Goal of the exercise - Among the entries that follow, the required portion opens with the line containing "The height and width of the screenshot is (780, 1200)." and closes with the line containing "Check the Synced sync status filter". Give that portion again exactly, and nothing else.

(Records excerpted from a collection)

┄┄┄┄┄┄

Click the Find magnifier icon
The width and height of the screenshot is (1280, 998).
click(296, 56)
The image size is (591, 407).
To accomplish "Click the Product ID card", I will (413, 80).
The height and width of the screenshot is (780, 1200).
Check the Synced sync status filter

┄┄┄┄┄┄

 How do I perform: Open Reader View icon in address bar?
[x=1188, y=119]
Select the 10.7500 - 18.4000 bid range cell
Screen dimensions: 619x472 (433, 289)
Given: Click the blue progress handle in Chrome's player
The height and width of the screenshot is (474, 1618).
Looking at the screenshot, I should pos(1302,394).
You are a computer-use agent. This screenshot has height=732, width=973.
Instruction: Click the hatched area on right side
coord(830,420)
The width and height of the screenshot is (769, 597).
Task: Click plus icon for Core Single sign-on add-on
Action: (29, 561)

┄┄┄┄┄┄

Exercise output -
The height and width of the screenshot is (780, 1200).
Check the Synced sync status filter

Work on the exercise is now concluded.